* Problem to solve
Each entry needs to be reproduced verbatim.

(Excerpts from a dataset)
....................
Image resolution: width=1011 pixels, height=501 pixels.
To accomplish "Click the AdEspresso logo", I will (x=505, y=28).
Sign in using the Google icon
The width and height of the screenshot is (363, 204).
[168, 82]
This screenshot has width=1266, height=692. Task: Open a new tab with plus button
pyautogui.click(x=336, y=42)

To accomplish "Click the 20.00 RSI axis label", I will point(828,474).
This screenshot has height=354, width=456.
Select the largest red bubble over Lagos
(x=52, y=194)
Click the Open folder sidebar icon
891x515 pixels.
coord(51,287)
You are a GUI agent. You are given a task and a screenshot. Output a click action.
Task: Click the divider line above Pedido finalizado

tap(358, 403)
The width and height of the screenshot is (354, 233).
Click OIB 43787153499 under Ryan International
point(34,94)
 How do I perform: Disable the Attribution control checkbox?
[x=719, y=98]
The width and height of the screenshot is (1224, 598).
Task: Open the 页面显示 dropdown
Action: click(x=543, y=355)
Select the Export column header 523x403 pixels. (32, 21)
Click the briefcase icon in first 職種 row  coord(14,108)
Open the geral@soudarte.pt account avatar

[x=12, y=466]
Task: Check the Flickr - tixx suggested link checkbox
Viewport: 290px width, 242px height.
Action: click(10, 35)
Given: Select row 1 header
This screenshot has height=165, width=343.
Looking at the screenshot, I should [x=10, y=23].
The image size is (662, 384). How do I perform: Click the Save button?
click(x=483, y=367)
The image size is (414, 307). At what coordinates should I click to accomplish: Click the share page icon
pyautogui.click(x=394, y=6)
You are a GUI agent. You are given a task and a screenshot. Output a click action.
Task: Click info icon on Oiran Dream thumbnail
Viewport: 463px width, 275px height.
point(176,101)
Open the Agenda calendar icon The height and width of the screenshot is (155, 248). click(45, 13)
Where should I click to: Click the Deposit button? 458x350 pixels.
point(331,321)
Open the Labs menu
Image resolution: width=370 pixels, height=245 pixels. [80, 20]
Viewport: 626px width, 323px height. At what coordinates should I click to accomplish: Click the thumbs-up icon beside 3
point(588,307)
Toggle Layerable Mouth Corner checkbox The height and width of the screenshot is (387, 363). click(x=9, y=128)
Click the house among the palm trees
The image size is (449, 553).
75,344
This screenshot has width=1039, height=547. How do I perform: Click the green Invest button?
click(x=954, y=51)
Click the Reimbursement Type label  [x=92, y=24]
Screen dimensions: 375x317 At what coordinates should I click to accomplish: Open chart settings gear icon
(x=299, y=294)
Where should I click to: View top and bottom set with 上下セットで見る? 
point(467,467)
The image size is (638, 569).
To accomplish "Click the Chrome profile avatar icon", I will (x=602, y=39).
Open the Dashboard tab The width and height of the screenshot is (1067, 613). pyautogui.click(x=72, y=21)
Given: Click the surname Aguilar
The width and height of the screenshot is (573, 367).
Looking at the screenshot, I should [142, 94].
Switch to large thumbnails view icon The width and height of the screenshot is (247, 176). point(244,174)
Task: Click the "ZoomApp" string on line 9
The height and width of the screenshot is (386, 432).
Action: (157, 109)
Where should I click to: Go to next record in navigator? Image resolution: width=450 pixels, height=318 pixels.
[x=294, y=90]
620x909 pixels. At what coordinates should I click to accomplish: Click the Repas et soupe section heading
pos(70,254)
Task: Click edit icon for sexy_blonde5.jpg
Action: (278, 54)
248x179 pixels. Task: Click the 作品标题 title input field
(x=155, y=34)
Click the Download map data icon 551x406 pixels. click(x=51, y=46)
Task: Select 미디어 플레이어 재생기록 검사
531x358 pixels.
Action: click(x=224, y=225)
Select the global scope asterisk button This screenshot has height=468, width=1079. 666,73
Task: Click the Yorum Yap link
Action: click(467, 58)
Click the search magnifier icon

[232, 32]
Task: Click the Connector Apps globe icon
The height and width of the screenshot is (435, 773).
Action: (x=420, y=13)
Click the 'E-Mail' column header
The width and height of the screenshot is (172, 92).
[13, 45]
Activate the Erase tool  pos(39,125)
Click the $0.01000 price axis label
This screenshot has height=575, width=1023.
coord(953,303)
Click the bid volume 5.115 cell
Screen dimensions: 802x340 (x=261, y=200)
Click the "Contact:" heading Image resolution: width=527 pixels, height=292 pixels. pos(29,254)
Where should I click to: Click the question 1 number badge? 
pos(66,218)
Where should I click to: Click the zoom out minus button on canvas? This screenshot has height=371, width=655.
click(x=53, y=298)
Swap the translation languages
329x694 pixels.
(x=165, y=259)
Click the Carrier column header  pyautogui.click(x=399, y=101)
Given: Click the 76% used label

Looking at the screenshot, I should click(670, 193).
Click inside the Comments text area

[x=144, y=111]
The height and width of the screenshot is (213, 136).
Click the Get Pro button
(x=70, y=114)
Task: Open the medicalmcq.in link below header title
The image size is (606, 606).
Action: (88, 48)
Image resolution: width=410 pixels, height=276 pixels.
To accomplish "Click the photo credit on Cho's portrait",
....................
* The completed task
Image resolution: width=1011 pixels, height=501 pixels.
To accomplish "Click the AdEspresso logo", I will (x=505, y=28).
Sign in using the Google icon
The width and height of the screenshot is (363, 204).
[168, 82]
This screenshot has width=1266, height=692. Task: Open a new tab with plus button
pyautogui.click(x=336, y=42)

To accomplish "Click the 20.00 RSI axis label", I will point(828,474).
This screenshot has height=354, width=456.
Select the largest red bubble over Lagos
(x=52, y=194)
Click the Open folder sidebar icon
891x515 pixels.
coord(51,287)
You are a GUI agent. You are given a task and a screenshot. Output a click action.
Task: Click the divider line above Pedido finalizado

tap(358, 403)
The width and height of the screenshot is (354, 233).
Click OIB 43787153499 under Ryan International
point(34,94)
 How do I perform: Disable the Attribution control checkbox?
[x=719, y=98]
The width and height of the screenshot is (1224, 598).
Task: Open the 页面显示 dropdown
Action: click(x=543, y=355)
Select the Export column header 523x403 pixels. (32, 21)
Click the briefcase icon in first 職種 row  coord(14,108)
Open the geral@soudarte.pt account avatar

[x=12, y=466]
Task: Check the Flickr - tixx suggested link checkbox
Viewport: 290px width, 242px height.
Action: click(10, 35)
Given: Select row 1 header
This screenshot has height=165, width=343.
Looking at the screenshot, I should [x=10, y=23].
The image size is (662, 384). How do I perform: Click the Save button?
click(x=483, y=367)
The image size is (414, 307). At what coordinates should I click to accomplish: Click the share page icon
pyautogui.click(x=394, y=6)
You are a GUI agent. You are given a task and a screenshot. Output a click action.
Task: Click info icon on Oiran Dream thumbnail
Viewport: 463px width, 275px height.
point(176,101)
Open the Agenda calendar icon The height and width of the screenshot is (155, 248). click(45, 13)
Where should I click to: Click the Deposit button? 458x350 pixels.
point(331,321)
Open the Labs menu
Image resolution: width=370 pixels, height=245 pixels. [80, 20]
Viewport: 626px width, 323px height. At what coordinates should I click to accomplish: Click the thumbs-up icon beside 3
point(588,307)
Toggle Layerable Mouth Corner checkbox The height and width of the screenshot is (387, 363). click(x=9, y=128)
Click the house among the palm trees
The image size is (449, 553).
75,344
This screenshot has width=1039, height=547. How do I perform: Click the green Invest button?
click(x=954, y=51)
Click the Reimbursement Type label  [x=92, y=24]
Screen dimensions: 375x317 At what coordinates should I click to accomplish: Open chart settings gear icon
(x=299, y=294)
Where should I click to: View top and bottom set with 上下セットで見る? 
point(467,467)
The image size is (638, 569).
To accomplish "Click the Chrome profile avatar icon", I will (x=602, y=39).
Open the Dashboard tab The width and height of the screenshot is (1067, 613). pyautogui.click(x=72, y=21)
Given: Click the surname Aguilar
The width and height of the screenshot is (573, 367).
Looking at the screenshot, I should [142, 94].
Switch to large thumbnails view icon The width and height of the screenshot is (247, 176). point(244,174)
Task: Click the "ZoomApp" string on line 9
The height and width of the screenshot is (386, 432).
Action: (157, 109)
Where should I click to: Go to next record in navigator? Image resolution: width=450 pixels, height=318 pixels.
[x=294, y=90]
620x909 pixels. At what coordinates should I click to accomplish: Click the Repas et soupe section heading
pos(70,254)
Task: Click edit icon for sexy_blonde5.jpg
Action: (278, 54)
248x179 pixels. Task: Click the 作品标题 title input field
(x=155, y=34)
Click the Download map data icon 551x406 pixels. click(x=51, y=46)
Task: Select 미디어 플레이어 재생기록 검사
531x358 pixels.
Action: click(x=224, y=225)
Select the global scope asterisk button This screenshot has height=468, width=1079. 666,73
Task: Click the Yorum Yap link
Action: click(467, 58)
Click the search magnifier icon

[232, 32]
Task: Click the Connector Apps globe icon
The height and width of the screenshot is (435, 773).
Action: (x=420, y=13)
Click the 'E-Mail' column header
The width and height of the screenshot is (172, 92).
[13, 45]
Activate the Erase tool  pos(39,125)
Click the $0.01000 price axis label
This screenshot has height=575, width=1023.
coord(953,303)
Click the bid volume 5.115 cell
Screen dimensions: 802x340 (x=261, y=200)
Click the "Contact:" heading Image resolution: width=527 pixels, height=292 pixels. pos(29,254)
Where should I click to: Click the question 1 number badge? 
pos(66,218)
Where should I click to: Click the zoom out minus button on canvas? This screenshot has height=371, width=655.
click(x=53, y=298)
Swap the translation languages
329x694 pixels.
(x=165, y=259)
Click the Carrier column header  pyautogui.click(x=399, y=101)
Given: Click the 76% used label

Looking at the screenshot, I should click(670, 193).
Click inside the Comments text area

[x=144, y=111]
The height and width of the screenshot is (213, 136).
Click the Get Pro button
(x=70, y=114)
Task: Open the medicalmcq.in link below header title
The image size is (606, 606).
Action: (88, 48)
Image resolution: width=410 pixels, height=276 pixels.
To accomplish "Click the photo credit on Cho's portrait",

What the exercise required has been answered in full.